Higashi-nupukaushinupuri (東ヌプカウシヌプリ) sits to the southwest of Hokkaido’s highest volcanic lake, Lake Shikaribetu-ko (然別湖). The name is a composite of Japanese and Ainu: ‘higashi’ is Japanese for 'east' and contrasts with the western Nishi-nupukaushinupuri; while the rest means ‘mountain above the fields’ in the Ainu language. To anyone viewing the mountain from the Tokachi Plains (十勝平野, Tokachi-genya) below, the name will seem fitting. It’s a lovely hike from the Shirakaba-toge (白樺峠, Shirakaba-touge) mountain pass to the summit overlooking the Tokachi Plains below.
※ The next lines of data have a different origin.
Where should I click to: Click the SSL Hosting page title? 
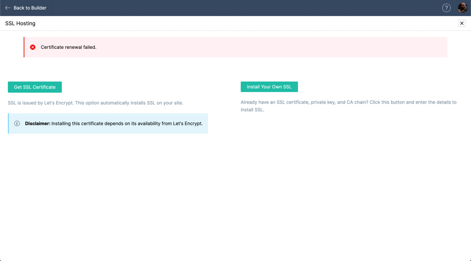pyautogui.click(x=20, y=23)
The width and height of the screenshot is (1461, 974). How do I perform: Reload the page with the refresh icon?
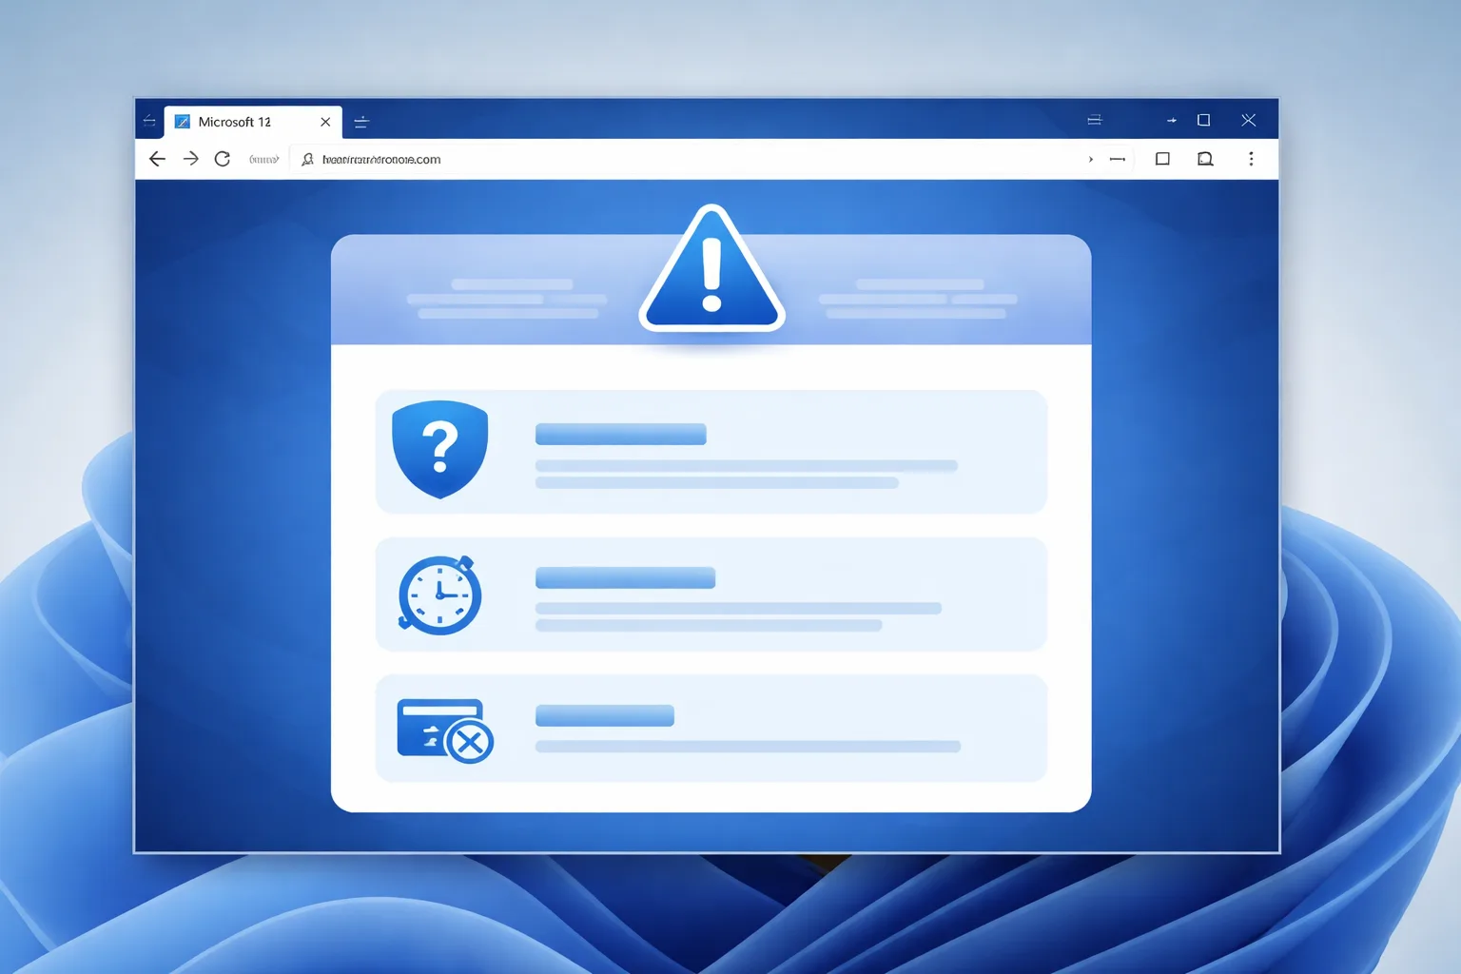pos(223,159)
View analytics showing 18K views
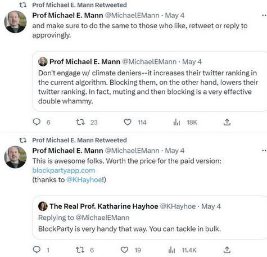This screenshot has height=257, width=267. pyautogui.click(x=177, y=123)
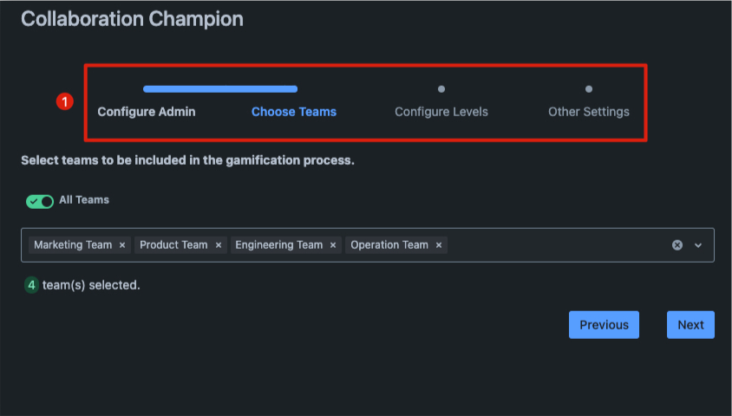Remove the Marketing Team tag
The width and height of the screenshot is (732, 416).
pyautogui.click(x=122, y=245)
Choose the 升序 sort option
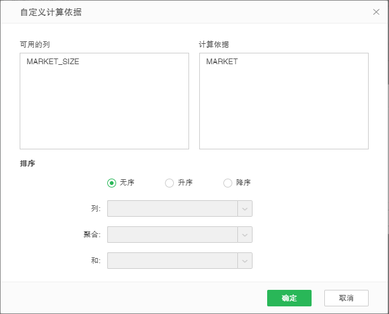This screenshot has height=314, width=389. [169, 183]
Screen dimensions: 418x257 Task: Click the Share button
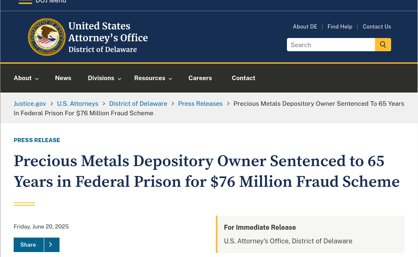point(29,245)
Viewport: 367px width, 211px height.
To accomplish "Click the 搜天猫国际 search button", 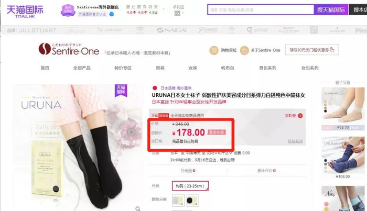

From the Urimaku (瓜幕) district in Shikaoi Town (鹿追町, Shikaoi-chou), you’ll head up Prefectural Route 85 (道道85号線, Doudou 85 gosen) towards Shikaribetsu-ko and come to Ougi-ga-hara Lookout (扇ヶ原展望台, Ougi-ga-hara tenboudai), which offers an excellent overlook of the Hidaka Mountains (日高山脈, Hidaka-sanmyaku). The trailhead at Shirakaba-toge sits a little further on, at the saddle between Higashi-nupukaushinupuri and Nishi-nupukaushinupuri.
The pass itself is a grassy field at 900 meters above sea level where flowers like woolly geranium, Metanarthecium luteoviride, and selfheal grow; on the western side of the pass sits the rocky Senjou Rockfall (千畳崩, Senjou-kuzure), where the pika live.
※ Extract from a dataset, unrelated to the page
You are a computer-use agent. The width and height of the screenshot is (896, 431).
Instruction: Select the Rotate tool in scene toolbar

Crossing the grassy field from the trailhead, you’ll enter a forest of Sakhalin fir and Ezo spruce. The ground here is covered with a variety of mosses and the air blows cool and gentle. The trail is calm and quiet. Other than the Canadian dwarf cornel, wood sorrel, and threeleaf goldthread that grows amok, if you look carefully you can spot dwarf rattlesnake plantain, Sakhalin ephippianthus, and Japanese twayblade. Now and again you might see the feces of the Japanese sable or Ezo fox, which roam the woods out of sight.
The trail will gradually steepen; after the steepest part it will shallow out as you emerge onto a ridgeline. After passing through a pleasant forest of Erman’s birch, you’ll come to the summit of Higashi-nupukaushinupuri. The summit is a beautiful place to be in the fall, especially since the leaf-viewing tourist hordes will likely be elsewhere.
Although the climb is a short one, you’ll find at the summit an incredible view over the Tokachi Plains. The farmland seems to stretch out forever, ocean-like; and in the distance the Hidaka Mountains stand at attention in a neat line. Thinking that just 110-odd years ago, before this land was cultivated, here stood a huge bed of virgin forest, might root you to the spot with wonder.
Around the summit as well it’s likely that you’ll spot some lesser meadow-rue, ligularia, Middendorff’s weigela, and Morrow’s honeysuckle. If you head along the path south of the summit, you’ll arrive at a small outcrop where more pika live. You’re sure to hear them if you wait quietly with open ears.
You’ll head back along the same trail you came up.
The threeleaf goldthread and Canadian dwarf cornel bloom around mid-June. The orchids in the evergreen forests bloom later, around July and August. The leaves start to change color in late September.